Due to the complex attention mechanisms and model designs, most existing visual Transformers (ViT) cannot execute as efficiently as Convolutional Neural Networks (CNN) in real industrial deployment scenarios. This raises the question: Can visual neural networks infer as quickly as CNNs while being as powerful as ViTs?
Recent works have attempted to design CNN-Transformer hybrid architectures to solve this problem, but the overall performance of these works has been far from satisfactory. In response, researchers from ByteDance have proposed a next-generation visual Transformer, Next-ViT, which can be effectively deployed in real industrial scenarios. From the perspective of latency/accuracy trade-offs, Next-ViT’s performance is comparable to that of excellent CNNs and ViTs.

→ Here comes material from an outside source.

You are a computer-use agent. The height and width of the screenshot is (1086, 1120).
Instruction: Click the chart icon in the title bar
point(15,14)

Paper link: https://arxiv.org/pdf/2207.05501.pdf
The research team behind Next-ViT has developed new Convolution Blocks (NCB) and Transformer Blocks (NTB), deploying friendly mechanisms to capture local and global information. The study then proposes a novel hybrid strategy, NHS, designed to stack NCB and NTB in an efficient hybrid paradigm, thereby enhancing the performance of various downstream tasks.
A large number of experiments show that Next-ViT significantly outperforms existing CNNs, ViTs, and CNN-Transformer hybrid architectures in terms of latency/accuracy trade-offs across various visual tasks. On TensorRT, Next-ViT outperforms ResNet by 5.4 mAP (40.4 VS 45.8) on the COCO detection task and by 8.2% mIoU (38.8% VS 47.0%) on the ADE20K segmentation task. Meanwhile, Next-ViT achieves performance comparable to CSWin and has a 3.6 times faster inference speed. On CoreML, Next-ViT outperforms EfficientFormer by 4.6 mAP (42.6 VS 47.2) on the COCO detection task and by 3.5% mIoU (from 45.2% to 48.7%) on the ADE20K segmentation task.
The overall architecture of Next-ViT is shown in Figure 2. Next-ViT follows a hierarchical pyramid architecture, equipped with a patch embedding layer and a series of convolution or transformer blocks at each stage. The spatial resolution is gradually reduced to 1/32 of the original, while the channel dimension is expanded stage by stage.

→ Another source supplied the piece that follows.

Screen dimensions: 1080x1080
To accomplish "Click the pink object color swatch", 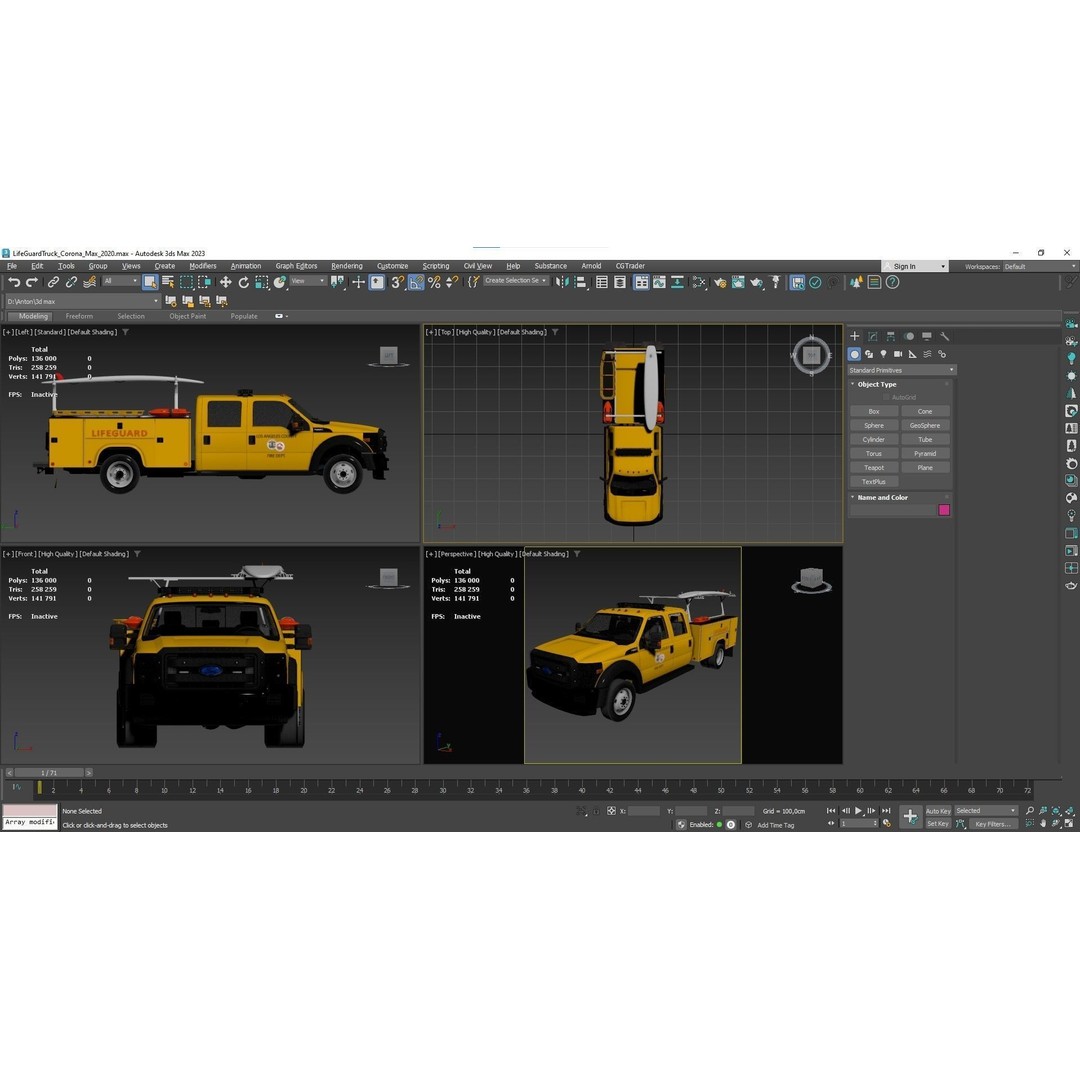I will click(x=944, y=510).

The researchers first delved into the design of the core module for information interaction, separately developing powerful NCB and NTB to simulate short-term and long-term dependencies in visual data. Local and global information fusion was also conducted within NTB, further enhancing modeling capabilities. Finally, to overcome the inherent flaws of existing methods, the study systematically explored the integration of convolution and transformer blocks, proposing the NHS strategy to stack NCB and NTB to construct a novel CNN-Transformer hybrid architecture.
The researchers analyzed several classic structural designs, as shown in Figure 3. The BottleNeck block proposed by ResNet has long dominated visual neural networks due to its inherent inductive bias and ease of deployment on most hardware platforms. Unfortunately, the effectiveness of the BottleNeck block is inferior compared to transformer blocks. The ConvNeXt block modernized the BottleNeck block by mimicking the design of transformer blocks. Although the ConvNeXt block improved network performance, its inference speed on TensorRT/CoreML is severely limited by inefficient components. Transformer blocks have achieved excellent results in various visual tasks, however, their inference speed is much slower than BottleNeck blocks on TensorRT and CoreML due to their complex attention mechanisms, which are difficult to bear in most real industrial scenarios.

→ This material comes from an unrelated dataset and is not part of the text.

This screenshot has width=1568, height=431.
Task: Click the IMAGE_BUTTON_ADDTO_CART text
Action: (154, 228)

To overcome the issues with the aforementioned blocks, the study proposed the Next Convolution Block (NCB), which retains the deployment advantages of the BottleNeck block while achieving the outstanding performance of transformer blocks. As shown in Figure 3(f), NCB follows the general architecture of MetaFormer, which has been proven critical for transformer blocks.
Additionally, an efficient attention-based token mixer is equally important. The study designed a Multi-Head Convolutional Attention (MHCA) as an efficient token mixer for deploying convolution operations, and used MHCA and MLP layers to construct NCB within the MetaFormer paradigm.
While NCB has effectively learned local representations, the next step is to capture global information. The transformer architecture has a strong ability to capture low-frequency signals that provide global information (e.g., global shapes and structures).
However, related studies have found that transformer blocks may degrade high-frequency information, such as local texture information, to some extent. Signals of different frequency bands are essential in the human visual system, and they are fused in a specific way to extract more essential and unique features.
Influenced by these known results, the study developed the Next Transformer Block (NTB) to capture multi-frequency signals within a lightweight mechanism. Moreover, NTB can serve as an effective multi-frequency signal mixer, further enhancing overall modeling capabilities.
Recent works have made efforts to combine CNN and transformer for efficient deployment. As shown in Figures 4(b)(c), they almost all adopt convolution blocks in shallow stages, stacking only transformer blocks in the last one or two stages. This combination is effective for classification tasks. However, the study found that these hybrid strategies easily reach performance saturation on downstream tasks (e.g., segmentation and detection). The reason is that classification tasks use only the output of the last stage for predictions, while downstream tasks (such as segmentation and detection) typically rely on features from each stage for better results. This is because traditional hybrid strategies only stack transformer blocks in the last few stages, and shallow layers cannot capture global information.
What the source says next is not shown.